This bust dollar while having bad photos is still easy to spot as a fake imo. First giveaway is that the headband distance compared to the stars, is way too close. And the big giveaway is that the edge should be a letter edge, but this one is reeded. Could I get some help and get this taken down? Also if anyone knows how to post pics, it would be helpful for future references. https://www.ebay.com/itm/1796-P-1796-Draped-Bust-Silver-Dollar/154247186240?hash=item23e9d94740:g:3ysAAOSwMFhf2gu-
It claims to be ICG certified EF40, but no sign of a slab. Seller does not accept returns and has only 97% positive feedback. You can right click, "save image as" to your folder. Crop and use the Upload a File button
Looks like ignorance more than fraud to me, judging from the seller's other auctions. No idea where they came up with ICG certification and grade, though.
It also helps if you have an option to "Return" the item to the seller, I just learned that little tidbit in the last couple of days from a fella, right here on CT. I would also add - for something expensive as that would be... it would take a tremendous amount of trust (i.e., feedback, established seller, etc...). IMHO. And for the record, I will never understand why sellers of items for thousands of dollars - not ship for free . But that's just me, I guess. (T'would make a better buyer/seller relationship to include the registered postage in the price, no?)
The seller's other stuff is all over the place on shipping, from "Pickup only" for big expensive industrial stuff, to mostly cheap stuff with mostly free shipping. Oddly-shaped items seem to have shipping broken out. I suspect this seller got this coin in trade or as part of a lot, thought they'd hit the jackpot, looked at insurance costs for shipping something of that price, and decided "expensive shipping, break it out". Maybe they're figuring they don't have to eat the shipping if it gets returned. I don't think that's true. In any event, the listing's gone now.
listing is gone now, but seller was only claiming it was ICG graded, without photos of coin in an ICG holder (according to a post above.) I don't see how you can make a statement like that.

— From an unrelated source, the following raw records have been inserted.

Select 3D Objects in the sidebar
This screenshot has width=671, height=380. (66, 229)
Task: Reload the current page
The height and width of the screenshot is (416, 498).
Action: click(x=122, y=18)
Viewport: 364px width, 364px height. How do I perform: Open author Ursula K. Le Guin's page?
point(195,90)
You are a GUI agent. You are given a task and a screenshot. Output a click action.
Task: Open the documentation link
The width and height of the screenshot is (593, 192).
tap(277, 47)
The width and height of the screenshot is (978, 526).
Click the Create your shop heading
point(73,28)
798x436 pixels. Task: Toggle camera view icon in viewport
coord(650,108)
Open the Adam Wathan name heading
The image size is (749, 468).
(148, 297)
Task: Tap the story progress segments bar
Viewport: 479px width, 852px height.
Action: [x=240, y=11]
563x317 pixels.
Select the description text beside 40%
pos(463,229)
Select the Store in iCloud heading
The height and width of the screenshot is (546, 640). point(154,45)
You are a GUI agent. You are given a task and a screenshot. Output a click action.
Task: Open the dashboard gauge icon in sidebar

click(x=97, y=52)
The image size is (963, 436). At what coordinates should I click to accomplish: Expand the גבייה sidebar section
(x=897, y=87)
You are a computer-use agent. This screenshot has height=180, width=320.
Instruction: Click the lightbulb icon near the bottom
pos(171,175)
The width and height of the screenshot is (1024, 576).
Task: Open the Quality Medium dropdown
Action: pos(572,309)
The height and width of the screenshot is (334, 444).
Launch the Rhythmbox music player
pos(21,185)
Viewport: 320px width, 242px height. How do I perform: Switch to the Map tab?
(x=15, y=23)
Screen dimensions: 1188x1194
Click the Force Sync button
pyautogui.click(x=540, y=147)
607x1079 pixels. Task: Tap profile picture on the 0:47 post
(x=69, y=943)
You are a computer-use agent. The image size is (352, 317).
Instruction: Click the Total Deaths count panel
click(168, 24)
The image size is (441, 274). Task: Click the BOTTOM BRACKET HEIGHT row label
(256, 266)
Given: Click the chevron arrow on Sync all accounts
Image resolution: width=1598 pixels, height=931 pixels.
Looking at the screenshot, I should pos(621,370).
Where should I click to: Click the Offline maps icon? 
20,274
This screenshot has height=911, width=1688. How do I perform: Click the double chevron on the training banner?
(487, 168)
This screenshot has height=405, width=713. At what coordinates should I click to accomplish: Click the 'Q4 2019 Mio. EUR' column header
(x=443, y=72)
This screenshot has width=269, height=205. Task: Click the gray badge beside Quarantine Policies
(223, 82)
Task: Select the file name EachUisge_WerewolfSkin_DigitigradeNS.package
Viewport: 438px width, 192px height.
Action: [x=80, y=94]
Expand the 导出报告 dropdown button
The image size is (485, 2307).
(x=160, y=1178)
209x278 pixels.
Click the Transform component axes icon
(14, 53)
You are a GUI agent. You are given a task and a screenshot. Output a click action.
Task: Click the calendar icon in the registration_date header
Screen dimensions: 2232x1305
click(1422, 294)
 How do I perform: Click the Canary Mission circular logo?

I had to chew on it for a minute, too. I interpreted @Kentucky's comment to mean that the seller was saying "I Can't Grade". This seller has likely never heard of ICG, nor probably any of the other TPGs. And, as we've said, ICG never saw this slug -- the seller was probably mashing buttons at random in that part of the selling form.
If it is possible, folks who spot these fakes should post pictures. Once the item has been taken down, it’s impossible to learn something about why the item is bad.
I can't imagine that ICG would care to do anything once the auction was taken down. The item was not PICTURED in an ICG slab. I'm quite sure it never had one.